Тут же начинаются всхлопывания крыльями, умиления по поводу «как мир тесен», и дверца заднего сидения широко распахивается передо мной. Теперь, когда я рассматриваю верхнюю часть его лица в зеркале заднего вида и вижу внимательный взгляд, скользящий между дорогой и моим отражением, я понимаю, что он мне очень мил. Его черты выдают в нем француза: голубые глаза, густые волосы «соль с перцем», легкая ухоженная седеющая бородка, и зовут его тоже по-французски — Жерар. Она же — типичная британская кровь, не сильно разбавленная браками с представителями других наций, и потому, как наследственная черта близких кровосмешений, у нее сильно выступающая вперед верхняя челюсть и скошенный подбородок. То, что называется «лошадиное лицо». Добавить к этому невыразительные глаза цвета светлого ореха, обрамленные короткими ресницами, не знающими прикосновения туши, и такие же бесцветные волосы, как я уже говорила, утянутые в пучочек на макушке. Руки свободны и от маникюра, и от ювелирных украшений.

Из ни к чему не обязывающего дорожного трепа узнаю, что ее зовут старинным английским именем Лорна, но никаких родственников в Старом Свете у нее нет.

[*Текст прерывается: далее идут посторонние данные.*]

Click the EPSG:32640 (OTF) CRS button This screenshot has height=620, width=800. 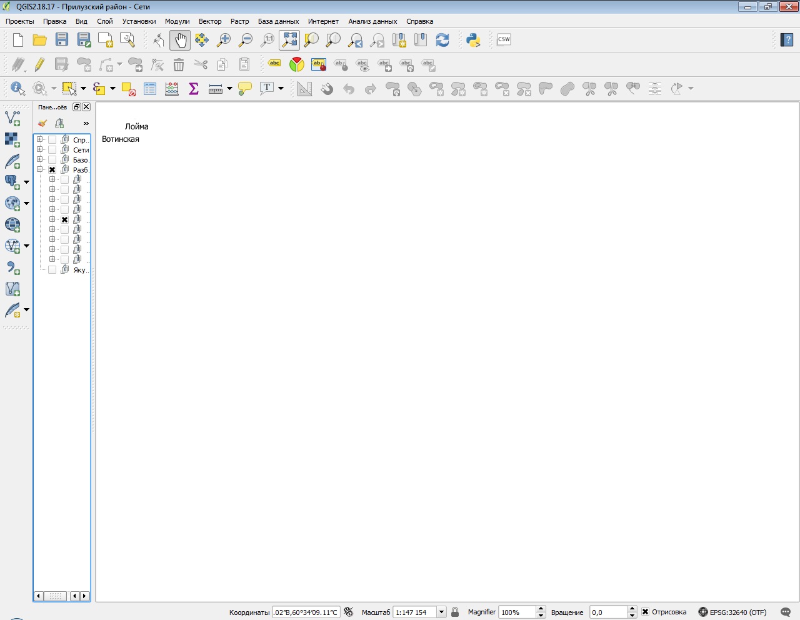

Он оказывается профессором-антропологом. Специализируется на фольклоре североамериканских и канадских индейцев (не зря же мне вспомнилась канадская мифология… Ох, не зря!), а она когда-то подавала надежды как искусствовед, но оставила карьеру ради него; занимается в основном домом и пишет рецензии на новые выставки или театральные представления. Познакомились, как и следовало ожидать, в студенческие годы в университете Торонто. Там и живут. Не самый мною любимый канадский город, но, честно говоря, у меня там и нет любимого города. Пять лет жизни в этой стране оставили меня холодной к ней, к ее красотам и к ее людям. Кажется, есть возможность изменить свое мнение. Судя по взглядам в зеркальце заднего вида — реальная возможность.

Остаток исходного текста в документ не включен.